本发明提供了基本不含四聚的(天然的或分子内交联的)血红蛋白，基质或各种其它污染物的聚合血红蛋白溶液。该溶液在生理上和治疗上均可接受，并且具有临床应用价值。该产品具有氧传输性能所必需的可逆氧结合能力。该产品表明了使用时极好的载氧和去氧特征，这相关于其具有与全血相似的氧-血红蛋白解离曲线(P50)。该产品通过肺部与毛细血管中的氧以高亲和力结合，然后将氧充分释放到体内的组织。该产品也不需要研究与受血者的兼容性。
一方面，当产品注射入人体时其也有至少15小时的半衰期。另一方面，半衰期大于约24小时。血红蛋白产品可以用来补充人类患者的基本所有血量，而不会导致血管收缩、肾中毒、血红蛋白尿或其它与合成或半合成的氧载体及血液替代品的静脉用药有关的问题。
本发明得到的产品的半衰期在例如人类的哺乳动物体内测定。典型地，在哺乳动物注射该产品一段时间之后，将血液样品从哺乳动物中除去。然后通过离心血液样品，压出血浆部分，分光光度测定血浆血红蛋白水平，来测定产品的量，随后将保留在哺乳动物体内产品的量与产品的半衰期相关联。
本发明的方法产生保存期限延长的稳定的聚合血红蛋白溶液。通常，四聚体在聚合血红蛋白溶液陈化时滋生。滋生的四聚体可以通过本发明的方法从陈化的血红蛋白溶液中除去。与新处理(未经陈化)的血红蛋白溶液相比，经过处理而将四聚体去除的陈化的血红蛋白溶液，在进一步保存时表现出更低的四聚体滋生。因此，根据本发明处理的血红蛋白溶液在四聚体滋生方面比新处理的溶液显示更强的稳定性。

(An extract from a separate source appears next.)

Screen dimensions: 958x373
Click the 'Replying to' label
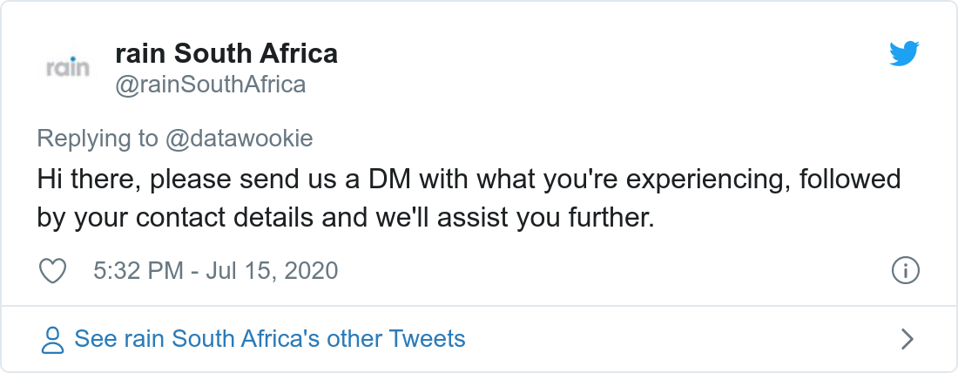pyautogui.click(x=98, y=138)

通常，已经发现生理上和临床上有用的血红蛋白溶液含有低于1.0％的四聚体。因此，由于在保存时四聚体随时间滋生，为使血红蛋白溶液具有合理的保存期限，希望新处理的血红蛋白溶液中含有低于约0.3％的四聚体，以期望尽管四聚体在溶液中滋生，但是溶液保持在生理上有用直至四聚体达到1.0％。图1显示了在2-8℃下保存的血红蛋白溶液的典型的四聚体滋生量。在起始四聚体水平约为0.5％的溶液中，约18个月后四聚体水平升高到1.0％以上。图2显示了在23-27℃下保存的血红蛋白溶液的典型的四聚体滋生量。在起始四聚体水平约为0.5％的溶液中，约3-4个星期后四聚体水平升高到1.0％以上。因此，血红蛋白溶液的保存温度升高，令四聚体滋生的速率增加。四聚体溶液的陈化可以仅仅通过将血红蛋白溶液长时间放置来实现。较高温度下血红蛋白溶液的陈化比较低温度下要快。
图3比较了新处理的血红蛋白溶液与根据本发明处理(“再处理”)的“陈化”的血红蛋白溶液中的四聚体滋生。二者均保存在2-8℃下。24个月之后，新的血红蛋白溶液中的四聚体增加了约0.8％，而再处理的溶液中四聚体仅仅增加了约0.3％。36个月之后再处理的溶液中四聚体增加了约0.4％。类似地，图4显示了与保存在23-27℃下的再处理溶液相比，新处理溶液中的四聚体滋生得更快。
一方面，本发明的方法涉及令血红蛋白溶液预滋生来提高溶液稳定性，这是通过将溶液加热而加速四聚体的滋生进行的。滋生的四聚体可以从溶液中除去，以得到在四聚体滋生方面比未经加热处理以加速四聚体滋生的聚合溶液更加稳定的溶液。一旦滋生的四聚体从血红蛋白溶液中除去，进一步的四聚体滋生将会放慢或降低。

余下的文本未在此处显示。